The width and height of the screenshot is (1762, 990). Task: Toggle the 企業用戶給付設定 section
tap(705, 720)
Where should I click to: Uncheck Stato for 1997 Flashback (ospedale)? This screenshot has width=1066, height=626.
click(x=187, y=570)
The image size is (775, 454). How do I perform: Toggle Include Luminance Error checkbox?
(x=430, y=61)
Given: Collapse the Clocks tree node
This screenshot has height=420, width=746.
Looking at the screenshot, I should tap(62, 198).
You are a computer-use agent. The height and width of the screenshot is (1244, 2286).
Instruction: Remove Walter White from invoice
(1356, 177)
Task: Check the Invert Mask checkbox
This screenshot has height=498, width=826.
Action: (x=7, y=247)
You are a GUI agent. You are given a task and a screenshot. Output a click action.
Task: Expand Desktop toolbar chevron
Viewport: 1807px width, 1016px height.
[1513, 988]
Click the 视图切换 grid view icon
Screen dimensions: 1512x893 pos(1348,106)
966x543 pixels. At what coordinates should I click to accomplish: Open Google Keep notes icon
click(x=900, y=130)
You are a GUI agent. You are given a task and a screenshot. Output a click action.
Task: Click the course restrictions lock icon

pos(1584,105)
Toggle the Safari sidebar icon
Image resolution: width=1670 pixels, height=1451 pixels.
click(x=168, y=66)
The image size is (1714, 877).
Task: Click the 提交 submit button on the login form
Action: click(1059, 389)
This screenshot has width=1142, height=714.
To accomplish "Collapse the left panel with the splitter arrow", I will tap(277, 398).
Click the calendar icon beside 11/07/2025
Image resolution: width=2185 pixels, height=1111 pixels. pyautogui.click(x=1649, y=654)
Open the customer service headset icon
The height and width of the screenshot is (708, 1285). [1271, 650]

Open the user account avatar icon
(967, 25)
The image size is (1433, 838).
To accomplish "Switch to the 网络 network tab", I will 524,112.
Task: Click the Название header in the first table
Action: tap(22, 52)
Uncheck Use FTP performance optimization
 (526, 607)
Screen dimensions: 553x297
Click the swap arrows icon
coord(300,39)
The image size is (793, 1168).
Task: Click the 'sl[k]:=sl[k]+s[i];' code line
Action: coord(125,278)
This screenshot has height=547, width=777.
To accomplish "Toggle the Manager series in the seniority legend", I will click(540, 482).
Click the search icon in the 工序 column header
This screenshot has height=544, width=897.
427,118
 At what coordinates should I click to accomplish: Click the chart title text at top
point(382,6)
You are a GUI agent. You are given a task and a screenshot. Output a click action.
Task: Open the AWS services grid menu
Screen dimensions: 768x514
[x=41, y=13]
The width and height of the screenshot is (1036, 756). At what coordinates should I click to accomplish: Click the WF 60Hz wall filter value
◆ ◆ ◆ ◆
◆ Task to complete ◆
Without leaving anything out, give the entries again exactly.

◆ Exercise result ◆
The width and height of the screenshot is (1762, 990). Task: Toggle the 企業用戶給付設定 section
tap(705, 720)
Where should I click to: Uncheck Stato for 1997 Flashback (ospedale)? This screenshot has width=1066, height=626.
click(x=187, y=570)
The image size is (775, 454). How do I perform: Toggle Include Luminance Error checkbox?
(x=430, y=61)
Given: Collapse the Clocks tree node
This screenshot has height=420, width=746.
Looking at the screenshot, I should tap(62, 198).
You are a computer-use agent. The height and width of the screenshot is (1244, 2286).
Instruction: Remove Walter White from invoice
(1356, 177)
Task: Check the Invert Mask checkbox
This screenshot has height=498, width=826.
Action: (x=7, y=247)
You are a GUI agent. You are given a task and a screenshot. Output a click action.
Task: Expand Desktop toolbar chevron
Viewport: 1807px width, 1016px height.
[1513, 988]
Click the 视图切换 grid view icon
Screen dimensions: 1512x893 pos(1348,106)
966x543 pixels. At what coordinates should I click to accomplish: Open Google Keep notes icon
click(x=900, y=130)
You are a GUI agent. You are given a task and a screenshot. Output a click action.
Task: Click the course restrictions lock icon

pos(1584,105)
Toggle the Safari sidebar icon
Image resolution: width=1670 pixels, height=1451 pixels.
click(x=168, y=66)
The image size is (1714, 877).
Task: Click the 提交 submit button on the login form
Action: click(1059, 389)
This screenshot has width=1142, height=714.
To accomplish "Collapse the left panel with the splitter arrow", I will tap(277, 398).
Click the calendar icon beside 11/07/2025
Image resolution: width=2185 pixels, height=1111 pixels. pyautogui.click(x=1649, y=654)
Open the customer service headset icon
The height and width of the screenshot is (708, 1285). [1271, 650]

Open the user account avatar icon
(967, 25)
The image size is (1433, 838).
To accomplish "Switch to the 网络 network tab", I will 524,112.
Task: Click the Название header in the first table
Action: tap(22, 52)
Uncheck Use FTP performance optimization
 (526, 607)
Screen dimensions: 553x297
Click the swap arrows icon
coord(300,39)
The image size is (793, 1168).
Task: Click the 'sl[k]:=sl[k]+s[i];' code line
Action: coord(125,278)
This screenshot has height=547, width=777.
To accomplish "Toggle the Manager series in the seniority legend", I will click(540, 482).
Click the search icon in the 工序 column header
This screenshot has height=544, width=897.
427,118
 At what coordinates should I click to accomplish: Click the chart title text at top
point(382,6)
You are a GUI agent. You are given a task and a screenshot. Output a click action.
Task: Open the AWS services grid menu
Screen dimensions: 768x514
[x=41, y=13]
The width and height of the screenshot is (1036, 756). At what coordinates should I click to accomplish: Click the WF 60Hz wall filter value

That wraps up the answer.